For the past 17 years I've been working on building a software company, a company that I started with a business colleague back in the distant and heady pre-banking collapse days of 2007. It wasn't my first rodeo, I've been involved with a couple of tech start-ups previously, but this was certainly the biggest, most ambitous, risky and longest running. Anyway, there have been many twists and turns, failures as well as successes, but eventually by hook or by crook we built a business that employes around 100 people today and has over 600 large companies as customers, a decent and profitable outfit you could say.

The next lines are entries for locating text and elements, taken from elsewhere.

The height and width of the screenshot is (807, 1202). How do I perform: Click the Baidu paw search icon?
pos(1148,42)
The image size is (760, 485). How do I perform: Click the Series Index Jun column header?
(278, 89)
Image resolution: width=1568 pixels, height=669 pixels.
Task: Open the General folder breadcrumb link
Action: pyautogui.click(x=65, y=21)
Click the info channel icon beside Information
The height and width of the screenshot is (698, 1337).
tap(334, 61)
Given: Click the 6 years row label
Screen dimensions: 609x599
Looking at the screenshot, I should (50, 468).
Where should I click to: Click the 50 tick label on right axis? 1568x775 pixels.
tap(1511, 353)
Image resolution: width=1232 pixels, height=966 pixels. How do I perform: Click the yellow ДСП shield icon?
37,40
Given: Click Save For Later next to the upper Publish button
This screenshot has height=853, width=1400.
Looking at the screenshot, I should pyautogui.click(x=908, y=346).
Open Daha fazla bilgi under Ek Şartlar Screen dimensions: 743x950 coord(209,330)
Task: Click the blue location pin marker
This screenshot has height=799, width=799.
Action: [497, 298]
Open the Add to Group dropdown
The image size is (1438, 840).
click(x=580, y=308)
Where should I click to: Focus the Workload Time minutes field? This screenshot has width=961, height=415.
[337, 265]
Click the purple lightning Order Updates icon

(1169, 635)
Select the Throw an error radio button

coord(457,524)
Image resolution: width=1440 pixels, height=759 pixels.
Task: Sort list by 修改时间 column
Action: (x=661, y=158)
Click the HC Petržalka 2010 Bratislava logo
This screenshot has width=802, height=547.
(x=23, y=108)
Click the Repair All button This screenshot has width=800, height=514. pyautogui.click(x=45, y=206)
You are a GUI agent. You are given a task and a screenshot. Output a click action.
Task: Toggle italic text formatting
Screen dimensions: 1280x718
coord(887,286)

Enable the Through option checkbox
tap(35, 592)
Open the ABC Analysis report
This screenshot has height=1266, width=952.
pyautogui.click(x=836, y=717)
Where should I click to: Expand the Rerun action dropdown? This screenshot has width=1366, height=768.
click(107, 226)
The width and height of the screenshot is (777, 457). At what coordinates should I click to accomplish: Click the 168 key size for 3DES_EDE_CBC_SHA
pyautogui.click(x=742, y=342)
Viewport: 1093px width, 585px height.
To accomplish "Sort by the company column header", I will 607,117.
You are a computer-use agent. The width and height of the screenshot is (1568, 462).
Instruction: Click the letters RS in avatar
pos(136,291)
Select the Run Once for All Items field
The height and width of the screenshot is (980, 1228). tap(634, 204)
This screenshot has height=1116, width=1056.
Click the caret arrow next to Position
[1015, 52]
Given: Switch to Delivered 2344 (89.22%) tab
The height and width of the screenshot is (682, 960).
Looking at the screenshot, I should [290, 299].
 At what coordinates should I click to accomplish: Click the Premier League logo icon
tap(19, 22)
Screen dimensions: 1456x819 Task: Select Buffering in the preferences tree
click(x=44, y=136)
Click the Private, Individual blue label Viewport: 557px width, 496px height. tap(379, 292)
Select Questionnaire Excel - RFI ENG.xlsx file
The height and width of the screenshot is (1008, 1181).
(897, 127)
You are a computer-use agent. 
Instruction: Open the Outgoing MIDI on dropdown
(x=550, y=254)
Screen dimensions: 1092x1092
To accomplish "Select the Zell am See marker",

However, you can have too much of a good thing and having recently reached the grand old age of 60 we both decided that the time was ripe to sell the business and move on. On Tuesday evening this week, after many months of haggling and just before CGT rates were raised by the new Labour Government, we signed the paperwork with a large public US company and they purchased our little firm outright for cash. (BTW this is all public domain news now, in case you're thinking you might make some quick insider money)
When I first started thinking about selling up, apart from being anxious if anyone would want to buy us, I believed that, for me, if it happened it would usher in a time for relaxation, no more do or die decision making, no more sleepless nights, no more 70 hour weeks, no more 5am trains, no more sacrificed pay cheques but instead, a massive celebration, champagne and sausages on sticks all round! But, it's been a little different from that. Don't get me wrong, we are and will celebrate and in style, but I've slowly come to realise that this isn't the end of a story, it's just the begining of a new one.
For example, the huge anxiety felt by us founders pre-sale is now being felt by our remaining work colleagues post-sale, everyone is worried about their jobs (they don't need to, they're more secure now than ever) and for them this is, understandibly, a huge voyage into the unknown. My own sense of satisfaction in building something of value and then realising that value is now being tinged with concern that the new owners will somehow ruin it or not treat it right, silly of course, it's just a big pile of software but from this new perspective it's so much more than that, it's been my life for nearly two decades and also a huge collaborative effort with much intellectual and emotional investment from many people over many years.
Much as the temptation is to pat ourselves on the back right now and toast the future with vintage Krug, I'm also aware that luck plays a much bigger part in these things than anyone would like to admit. I've been involved with several start-up companies over the years and have failed as well as suceeded, once you've been around this block a couple of times you realise that you're nothing special, and success boils down more to hard work than brilliance, practicality than genius. It's a difficult, if not impossible thing to teach younger people. I wished I'd known what I know now when I was 30 but I guess that's the nature of experience, in many ways you realise it's time to quit when you see everyone making the same mistakes you did but dismissing you with a roll of their young 20-20 vision eyes when you point it out, still, I can smirk at them all from the confort of my sun lounger, Pina Colada in hand, now :)
So, it's a huge milestone for me for sure, but my sense is that like the picture above, that milestone for my Wife and I is blank and where we're headed next will be as much of an adventure and a mystery as the last 17 years was, I'm ready!